There’s a certain type of anxiety I get when I eat in public. In India, people generally do not use silverware, and it is customary to eat with the right hand. The use of the left-hand to perform certain actions like eating or giving money is considered taboo. From an anthropological standpoint, this concept serves both religious and social norms in Indian society. In relation to ancient Hindu belief, right-handedness is associated with the sahaj /dakshin marg, or the yogic way – essentially the light path. While left-handedness is associated with the vaam marg, or the path of the Aghori – essentially the dark path. (Think of Star Wars for a serious simplification). Children are taught from an early age to write, eat, and perform every activity with the right hand. It is rare in Indian society to find a left-hander.
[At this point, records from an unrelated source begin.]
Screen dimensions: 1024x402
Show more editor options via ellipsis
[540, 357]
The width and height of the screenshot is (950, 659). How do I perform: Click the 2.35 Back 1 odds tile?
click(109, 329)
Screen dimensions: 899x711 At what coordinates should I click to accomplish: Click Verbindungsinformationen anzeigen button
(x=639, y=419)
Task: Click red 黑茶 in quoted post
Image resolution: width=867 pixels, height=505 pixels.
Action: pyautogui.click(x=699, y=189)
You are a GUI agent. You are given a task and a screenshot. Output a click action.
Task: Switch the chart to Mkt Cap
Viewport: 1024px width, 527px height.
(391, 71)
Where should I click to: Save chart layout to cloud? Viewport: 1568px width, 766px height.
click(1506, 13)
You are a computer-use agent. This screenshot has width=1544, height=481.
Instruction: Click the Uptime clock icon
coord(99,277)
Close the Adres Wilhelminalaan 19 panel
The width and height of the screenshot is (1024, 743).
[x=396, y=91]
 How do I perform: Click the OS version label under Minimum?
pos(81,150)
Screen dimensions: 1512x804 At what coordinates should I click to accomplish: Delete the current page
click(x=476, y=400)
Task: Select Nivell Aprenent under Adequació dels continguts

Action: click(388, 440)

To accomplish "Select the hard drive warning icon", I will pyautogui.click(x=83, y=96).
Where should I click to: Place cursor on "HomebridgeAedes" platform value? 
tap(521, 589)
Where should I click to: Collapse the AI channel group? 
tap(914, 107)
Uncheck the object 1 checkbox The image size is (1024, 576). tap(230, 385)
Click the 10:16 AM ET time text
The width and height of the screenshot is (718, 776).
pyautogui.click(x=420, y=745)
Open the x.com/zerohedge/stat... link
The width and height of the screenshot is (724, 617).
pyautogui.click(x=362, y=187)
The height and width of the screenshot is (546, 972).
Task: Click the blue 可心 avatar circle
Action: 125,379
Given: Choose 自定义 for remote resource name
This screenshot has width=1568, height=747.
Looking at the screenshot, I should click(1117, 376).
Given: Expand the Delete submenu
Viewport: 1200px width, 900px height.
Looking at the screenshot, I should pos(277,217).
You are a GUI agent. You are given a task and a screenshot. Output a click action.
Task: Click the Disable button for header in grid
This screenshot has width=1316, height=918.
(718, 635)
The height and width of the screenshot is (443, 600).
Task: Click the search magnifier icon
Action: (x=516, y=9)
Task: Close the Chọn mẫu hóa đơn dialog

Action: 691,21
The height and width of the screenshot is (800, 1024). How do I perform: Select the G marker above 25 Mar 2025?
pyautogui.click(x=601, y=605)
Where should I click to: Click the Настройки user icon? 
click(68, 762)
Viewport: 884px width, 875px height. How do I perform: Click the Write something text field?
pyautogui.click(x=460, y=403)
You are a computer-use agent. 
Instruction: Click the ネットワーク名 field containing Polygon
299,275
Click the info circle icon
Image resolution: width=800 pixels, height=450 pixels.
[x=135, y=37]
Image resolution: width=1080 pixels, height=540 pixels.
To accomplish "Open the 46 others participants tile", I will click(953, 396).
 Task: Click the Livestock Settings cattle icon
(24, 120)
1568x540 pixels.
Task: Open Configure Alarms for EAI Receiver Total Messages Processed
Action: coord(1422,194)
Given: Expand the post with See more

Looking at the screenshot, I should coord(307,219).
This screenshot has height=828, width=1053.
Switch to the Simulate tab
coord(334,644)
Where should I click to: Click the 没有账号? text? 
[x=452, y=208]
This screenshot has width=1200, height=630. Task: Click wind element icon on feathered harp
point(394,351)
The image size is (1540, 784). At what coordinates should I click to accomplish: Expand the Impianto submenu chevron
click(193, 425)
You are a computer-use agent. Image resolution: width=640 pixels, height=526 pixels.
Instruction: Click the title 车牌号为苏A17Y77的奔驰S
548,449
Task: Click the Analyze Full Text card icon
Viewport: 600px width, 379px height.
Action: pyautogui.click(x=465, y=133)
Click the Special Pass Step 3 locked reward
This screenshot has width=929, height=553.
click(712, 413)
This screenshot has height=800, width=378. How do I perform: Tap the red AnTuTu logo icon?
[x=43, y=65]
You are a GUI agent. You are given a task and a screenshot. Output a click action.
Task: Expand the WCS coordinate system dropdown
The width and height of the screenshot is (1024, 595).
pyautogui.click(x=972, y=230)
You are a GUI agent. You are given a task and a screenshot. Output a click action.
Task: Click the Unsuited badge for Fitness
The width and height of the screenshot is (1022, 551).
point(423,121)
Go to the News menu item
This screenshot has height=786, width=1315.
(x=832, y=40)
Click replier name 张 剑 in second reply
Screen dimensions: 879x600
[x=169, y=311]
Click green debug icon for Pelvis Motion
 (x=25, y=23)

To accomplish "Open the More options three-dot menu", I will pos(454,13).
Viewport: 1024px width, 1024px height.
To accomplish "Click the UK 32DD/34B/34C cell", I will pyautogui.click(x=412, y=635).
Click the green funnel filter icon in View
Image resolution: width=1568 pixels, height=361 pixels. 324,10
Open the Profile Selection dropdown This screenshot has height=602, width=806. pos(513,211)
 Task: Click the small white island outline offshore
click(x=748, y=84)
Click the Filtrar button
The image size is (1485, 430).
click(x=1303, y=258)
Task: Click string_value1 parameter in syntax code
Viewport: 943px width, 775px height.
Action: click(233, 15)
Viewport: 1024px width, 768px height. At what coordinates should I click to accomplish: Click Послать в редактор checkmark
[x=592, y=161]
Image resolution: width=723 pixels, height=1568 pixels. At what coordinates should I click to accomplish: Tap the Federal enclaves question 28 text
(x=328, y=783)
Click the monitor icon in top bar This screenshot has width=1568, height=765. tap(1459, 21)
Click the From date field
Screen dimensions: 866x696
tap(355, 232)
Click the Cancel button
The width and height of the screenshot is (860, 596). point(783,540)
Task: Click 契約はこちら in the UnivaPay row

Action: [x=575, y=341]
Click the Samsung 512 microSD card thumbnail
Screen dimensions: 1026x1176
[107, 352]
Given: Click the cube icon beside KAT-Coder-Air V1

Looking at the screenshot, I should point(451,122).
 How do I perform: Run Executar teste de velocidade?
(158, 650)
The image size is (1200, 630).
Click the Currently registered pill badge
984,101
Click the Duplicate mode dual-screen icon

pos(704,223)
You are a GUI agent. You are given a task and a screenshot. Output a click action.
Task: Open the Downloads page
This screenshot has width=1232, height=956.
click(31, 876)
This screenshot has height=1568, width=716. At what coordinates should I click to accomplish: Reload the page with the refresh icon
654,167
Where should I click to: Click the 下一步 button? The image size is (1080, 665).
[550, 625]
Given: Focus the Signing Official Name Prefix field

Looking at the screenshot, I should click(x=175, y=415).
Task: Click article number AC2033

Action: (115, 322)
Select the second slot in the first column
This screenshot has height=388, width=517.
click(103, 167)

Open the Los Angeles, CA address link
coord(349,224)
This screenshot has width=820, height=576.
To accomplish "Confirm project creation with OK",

But the left-hand taboo isn’t all about religion, at least according to my best attempt at understanding this behavior. The need to eat right-handed is primarily influenced by the need to maintain proper hygiene. Due to other factors I need not discuss here, Indians don’t use toilet paper when they go to the bathroom; they use water. Now to an American, this act may be considered perplexing if not downright insane. (I just happen to know an Indian who will defend to the death the advantages of using water). Judgments aside, wiping oneself is done with the left hand. Thus, for sanitary reasons, it’s essential to eat with the right hand.
As a left-hander myself, I find it difficult to abide by the right-hander rule in India. I can adequately feed myself with my right hand, but using a cutlery is a lot easier that making spoons out of rotis (wheat bread) or using your thumb as a sort of food forklift. Whenever I am at a special function like a puja, I will consciously eat only with my right hand, as a sign of my utmost respect and understanding of the taboo. However, eating dosa at a stand-and-eat restaurant where the ultimate goal is to consume your food as fast as possible and move aside for the next dozen people to do the same is not where I want to practice my ambidexterity. For the sake of avoiding any further bouts of food poisoning on my part, and the desire to actually enjoy a meal, my husband and I typically eat only in the enclosed, we-have-seats-for-you restaurants. Even in these places though, I feel somewhat perturbed by the left / right hander dilemma. I am after all, a proud leftie, and I do prefer to eat with some semblance of sophistication, even if I am eating with my hand. But people don’t know that, nor do they care that I am one of the rare lefties. As a white woman in India, my skin apparently screams “look at me!!” (Sounds vain but it's true). Thus, my act of eating with my tabooed and dirty left hand is put on display for all to witness. All I think that they are thinking is that I am eating with my ass-wiping hand, committing a social faux pas, and bypassing all rules of sanitary behavior. It all reminds me of this stupid joke told to me long ago. Someone asks you what hand you use to wipe your ass. After you reply and return their question, they, so quick-witted, tell you neither, they use toilet paper.